UPGMA analyses grouped A. foemina samples into 2 clearly separated clusters based on places of their origin, with A. arvensis on the edge of dendrogram. PCoA results confirmed the clustering analyses. However the genetic similarity between A. foemina populations from Volhynian Polesie and West Volhynian Upland was even lower than genetic similarity of West Volhynian Upland samples to A. arvensis. It can indicate that genetic diversity of endangered A. foemina species is high and artificial crossing or introduction plants from isolated geographically regions can strengthen the probability of species survival.

A low level of genetic diversity is usually found in small, isolated populations (Jacquemyn et al. 2010; Crichton et al. 2016; Sullivan et al. 2019). The loss of species biodiversity in a given area is one of the main environmental problems (Godefroid et al. 2011; Brütting 2013). This also applies to species that currently survive in small quantities as a result of intensified agriculture (Honnay and Jacquemyn 2007). Such populations are more susceptible to genetic drift and reduced gene flow between populations (Ellstrand and Elam 1993; Sullivan et al. 2019).
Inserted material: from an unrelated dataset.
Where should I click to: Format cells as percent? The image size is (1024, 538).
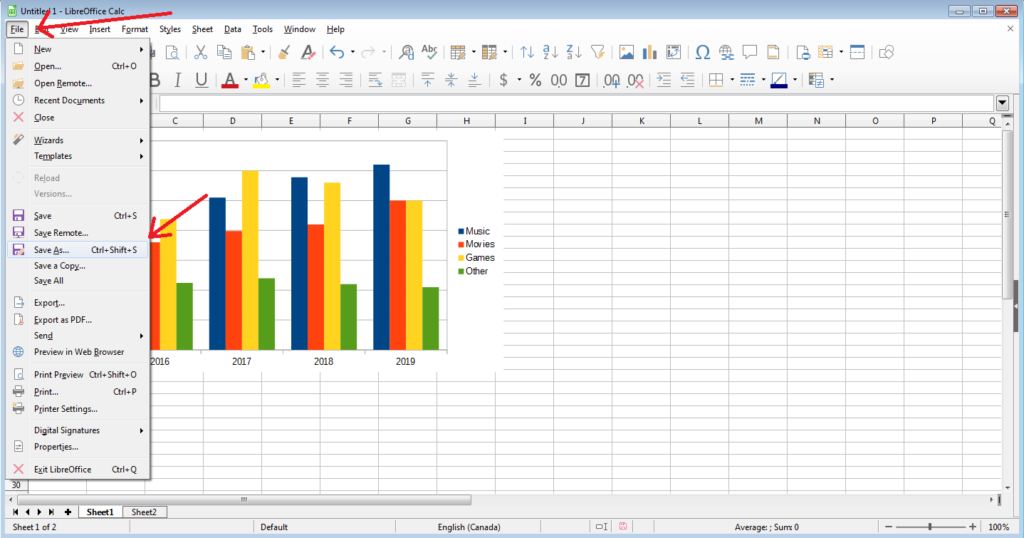(x=535, y=80)
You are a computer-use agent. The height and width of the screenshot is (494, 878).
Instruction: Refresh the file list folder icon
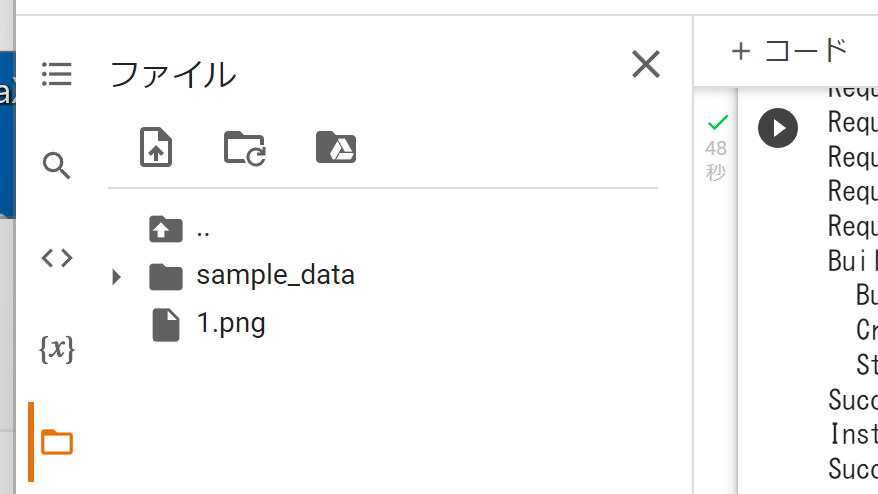pyautogui.click(x=245, y=148)
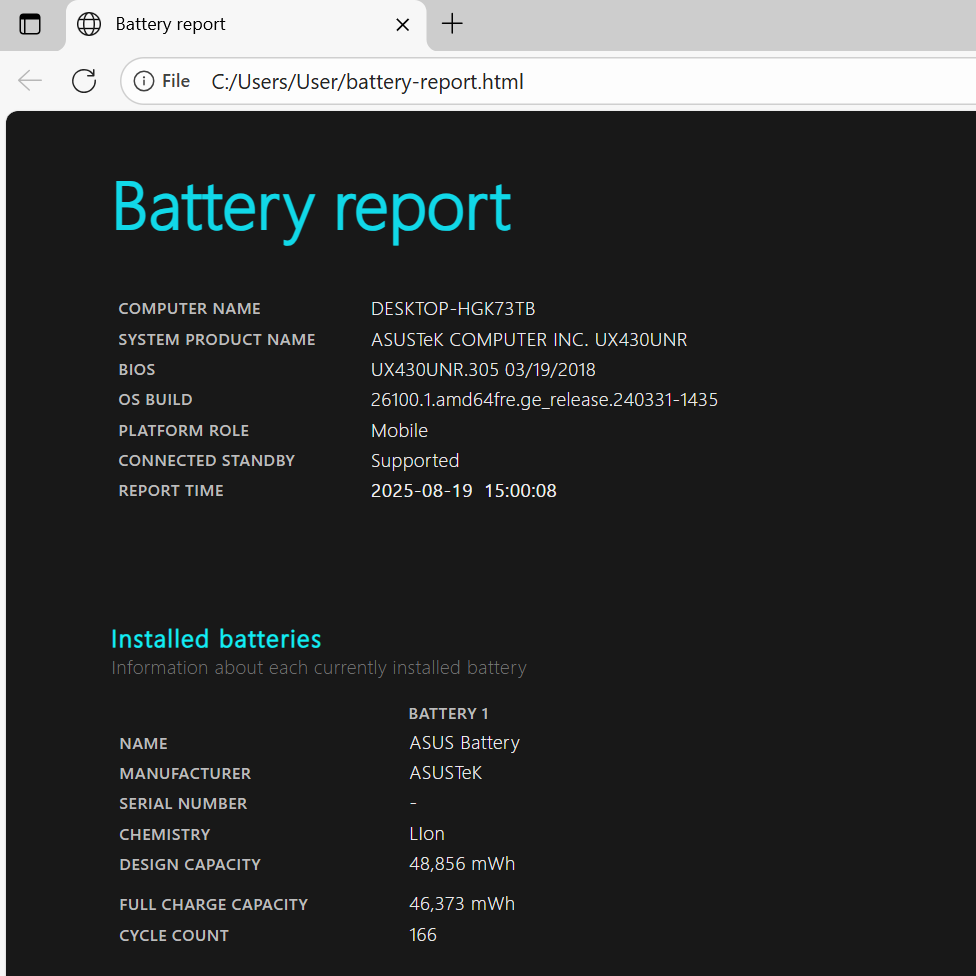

More and more species are threatened, including agricultural weeds. Isolation of a small population leads to a decrease in internal genetic variation, which in turn contributes to a decrease in immunity and adaptability to environmental changes, a decrease in reproduction rate and increased mortality. As a consequence of fragmentation, genetic differentiation among populations and the loss of genetic diversity is expected to increase with time. This becomes the reason for the extinction of the local plants populations (Zawko et al. 2001). Hence, assessing the genetic diversity of plants, especially those rare and endangered is so important. A comprehensive approach, including the analysis of anthropogenic and habitat impacts, allows determining the species susceptibility to population reduction and developing strategies for its protection. According to Daco et al. (2019), in the case of high fragmentation of the population, in order to preserve biodiversity, the conservation of populations from each regional cluster is essential.